Food Business Canvas Method
Purpose
Use Karpathy-style LLM Wiki to turn the food-business search into a compounding map instead of one-off research reports.
The goal is not “find a food idea.” The goal is to build a structured idea radar that repeatedly asks:
- Is this a real pain?
- Who pays?
- Can Sean prototype it quickly?
- Does it avoid daily ops/perishables/food-safety hell?
- Is there leverage from software, automation, sourcing, or local Nevada context?
Related: food tech opportunity buckets, idea scoring rubric
Workflow
1. Bucket the opportunity space
Every idea gets placed into one or more buckets:
- Picks-and-shovels food tech
- Food infrastructure
- Food distribution / logistics
- Institutional / grant-backed food systems
- Food waste / upcycling
- CEA / greenhouse / mushroom automation
- Consumer packaged goods
- Kitchen / commissary automation
- Procurement / sourcing intelligence
- Cold-chain / food safety tooling
2. Create one page per idea
Each idea gets an `ideas/
- One-line thesis
- Customer / buyer
- Pain
- Product wedge
- Why now
- 1–2 week prototype
- Sean-fit score
- Risks / why it might suck
- Kill criteria
- Related pages
3. Create one page per relevant company/entity
Companies are not just source links. Each company page should answer:
- What do they sell?
- Who buys it?
- What is the pricing/positioning if visible?
- What does this prove about demand?
- What is missing/weak that Sean could exploit?
4. Create concept pages for repeating patterns
Examples:
- Cold-chain monitoring
- Food bank procurement
- Mushroom-room automation
- USDA grant reporting
- China-sourced greenhouse hardware
- Restaurant supplier pain
- Food safety logging
- Local food aggregation
5. Run comparison passes
After 10–20 idea pages, create comparison pages:
- Best low-ops food businesses
- Best Nevada-specific food businesses
- Best picks-and-shovels ideas
- Best 1-week prototypes
- Ideas to kill
- Ideas worth buyer interviews
6. Keep a kill list
Killed ideas are valuable.
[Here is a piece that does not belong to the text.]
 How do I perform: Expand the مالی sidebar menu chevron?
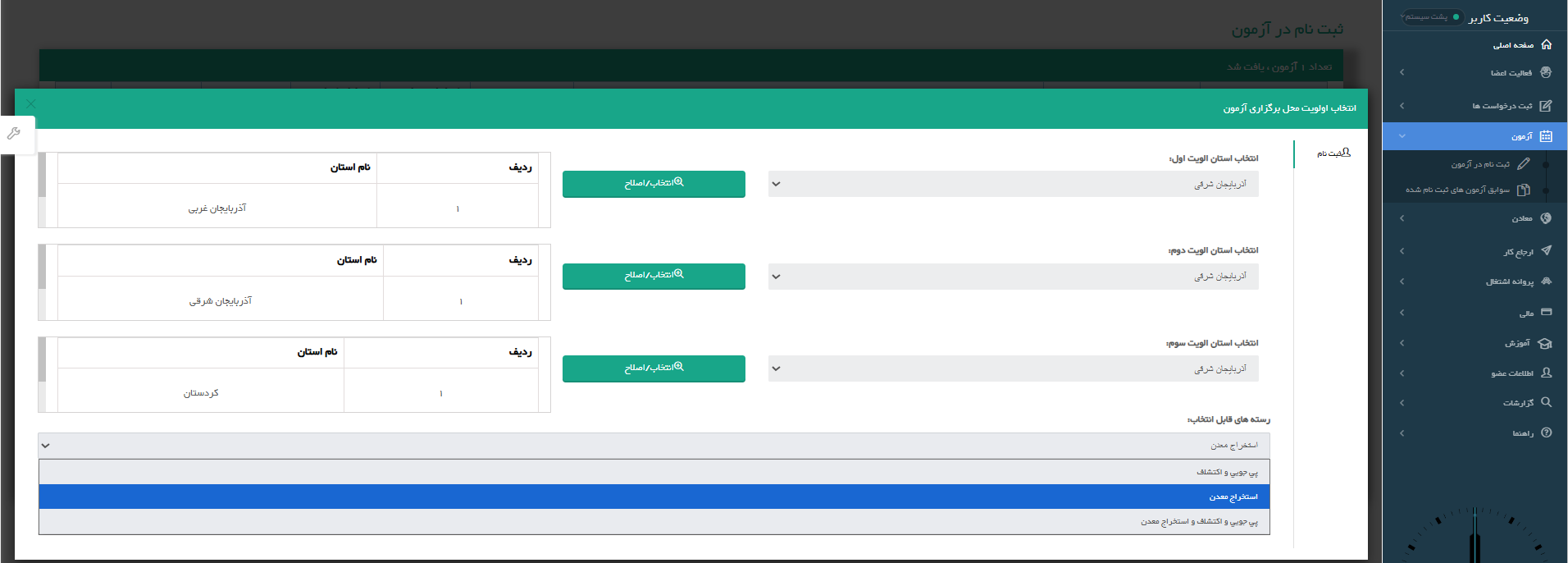click(1402, 313)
Mark them `rejected` with the reason so we do not keep rediscovering them.
Scoring rubric
Score 1–5:
- Pain intensity
- Buyer clarity
- Prototype speed
- Sean-fit
- AI/automation leverage
- Local Nevada/Reno/Tahoe edge
- Margin potential
- Low capex
- Low regulatory burden
- Low daily ops burden
High total is good, but any fatal score can kill the idea.
Fatal negatives:
- Requires Sean to run daily perishables ops
- Requires high capex before buyer proof
- Commodity food margins
- Heavy food-safety liability before revenue
- Buyer is vague
- Prototype takes months
First canvass targets
Start by making 20 fast idea pages across these themes:
1. Mushroom-room controls kit
2. Greenhouse automation retrofit
3. Cold-chain monitoring for small producers
4. Food bank procurement/reporting dashboard
5. Restaurant supplier price/availability intelligence
6. China CEA hardware sourcing database
7. Modular solar cold storage
8. USDA/local food grant reporting SaaS
9. Local producer aggregation marketplace
10. Food safety logbook app for small producers
11. Kitchen prep automation for commissaries
12. AI menu/procurement optimizer for meal prep businesses
13. Food waste analytics for restaurants
14. Upcycled ingredient microfactory
15. Freeze-dried local food products
16. Shelf-stable sauce/soup production system
17. School greenhouse monitoring kit
18. Tribal food sovereignty tech stack
19. Tahoe/Reno local food discovery/distribution platform
20. Commercial kitchen pod / permit-ready microfactory
Output cadence
Each research sprint should produce:
- 5–10 new/updated pages
- 1 comparison page
- 3 ideas promoted to “interview buyers”
- 3 ideas killed with reasons
- next source list
Why this is better than deep research reports
A normal report collapses the space too early. This wiki preserves weak signals, adjacent examples, killed ideas, and cross-links. After enough pages, the best ideas should emerge from comparison rather than from a single model’s vibes.